Kontak:Nel-Mari Loock
- 021 808 2652
Plek: Seminar Room, 2nd Floor, Adam Small Theatre, 15 Victoria Street, Stellenbosch
On this occasion Sylvia Tamale
professor and coordinator of the Law, Gender and Sexuality Research Centre,School of Law at Makerere University
and STIAS fellow will present a talk with the title:
Peeling away the layers of colonization:
The case of the African academy
Abstract
Any
discussion of decolonization must first grapple with the content and
intent of coloniality. Coloniality is manifested at two fundamental but
interlinked levels. The first involved the expropriation of indigenous
worlds by imperial colonizers. Such expropriation included the
corralling of indigenous peoples and their ecological spaces for the
benefit of imperialism. It ended with formal independence but the
extraction and exploitation of indigenous worlds continues today through
neoliberal capitalism and globalization. Second level coloniality is
much more insidious and dangerous. It involves the colonization of the
mind, patterns of knowledge and social structures of indigenous
peoples. Historically, the African Academy has, if unwittingly, been
key in facilitating level two coloniality. The lecture addresses ways
that Africa's academies can break free of colonial legacies and
domination. It discusses five layers or sub-systems of colonization
that we have to painstakingly peel away in the second-level
decolonization of our institutions of higher learning. Those layers lie
on a potent kernel, which is the engine that pumps fuel into the veins
of the layers. That kernel is called internalized colonialism.

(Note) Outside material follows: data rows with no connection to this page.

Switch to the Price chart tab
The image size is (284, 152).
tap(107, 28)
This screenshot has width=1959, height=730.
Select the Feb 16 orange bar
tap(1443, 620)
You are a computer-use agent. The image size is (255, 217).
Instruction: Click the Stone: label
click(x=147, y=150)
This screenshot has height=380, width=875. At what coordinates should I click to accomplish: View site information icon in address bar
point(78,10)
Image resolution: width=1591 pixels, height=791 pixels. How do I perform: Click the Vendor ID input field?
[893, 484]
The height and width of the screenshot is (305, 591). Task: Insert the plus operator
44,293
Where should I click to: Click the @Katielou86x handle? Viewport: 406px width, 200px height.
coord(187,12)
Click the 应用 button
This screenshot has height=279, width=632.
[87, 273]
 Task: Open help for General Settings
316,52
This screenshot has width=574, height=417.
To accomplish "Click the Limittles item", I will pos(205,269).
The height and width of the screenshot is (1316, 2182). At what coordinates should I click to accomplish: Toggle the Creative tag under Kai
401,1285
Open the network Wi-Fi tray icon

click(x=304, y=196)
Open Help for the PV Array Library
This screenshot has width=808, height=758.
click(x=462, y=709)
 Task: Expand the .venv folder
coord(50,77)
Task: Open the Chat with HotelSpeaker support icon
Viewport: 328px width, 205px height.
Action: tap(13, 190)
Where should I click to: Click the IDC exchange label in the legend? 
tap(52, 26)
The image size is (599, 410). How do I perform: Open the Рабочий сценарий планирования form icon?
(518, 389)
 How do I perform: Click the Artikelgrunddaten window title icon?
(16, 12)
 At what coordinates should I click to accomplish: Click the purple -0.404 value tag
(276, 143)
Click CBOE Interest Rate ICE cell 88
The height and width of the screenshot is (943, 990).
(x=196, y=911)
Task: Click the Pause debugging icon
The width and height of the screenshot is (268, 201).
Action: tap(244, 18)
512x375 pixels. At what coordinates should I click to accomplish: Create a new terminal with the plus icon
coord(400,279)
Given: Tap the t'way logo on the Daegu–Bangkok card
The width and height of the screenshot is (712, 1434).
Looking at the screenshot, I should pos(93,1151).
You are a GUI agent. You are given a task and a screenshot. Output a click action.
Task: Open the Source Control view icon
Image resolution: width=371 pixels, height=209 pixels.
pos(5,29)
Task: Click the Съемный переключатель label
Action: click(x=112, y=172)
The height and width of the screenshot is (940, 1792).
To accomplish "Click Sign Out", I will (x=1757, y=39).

Consequently, the lecture commences with a brief discussion of how internalized colonialism operates before tackling the five layers that we need to peel away from their launch engine in decolonizing the Academy.
Sylvia Tamale is
a leading African feminist, multidisciplinary scholar and Coordinator
of the Law, Gender and Sexuality Research Centre based at the School of
Law, Makerere University in Uganda. Prof Tamale was the first female
Dean of Law in Uganda and has been a visiting professor at several
universities including Oxford, Pretoria and Zimbabwe. Prof Tamale
combines her academic scholarship with activism and adopts a critical
approach to the Law that aims at enhancing students' transformative
personal growth and agency. She has served on several national and international boards, including the Global Commission on HIV and the Law. She is the author of numerous publications, including the African Sexualities Reader which she edited in 2011.
Prof Tamale is currently a fellow at the Stellenbosch Institute of
Advanced Studies (STIAS) where she is developing a book on Decolonizing
and Reconstructing Africa: An Afro-Feminist-Legal Perspective.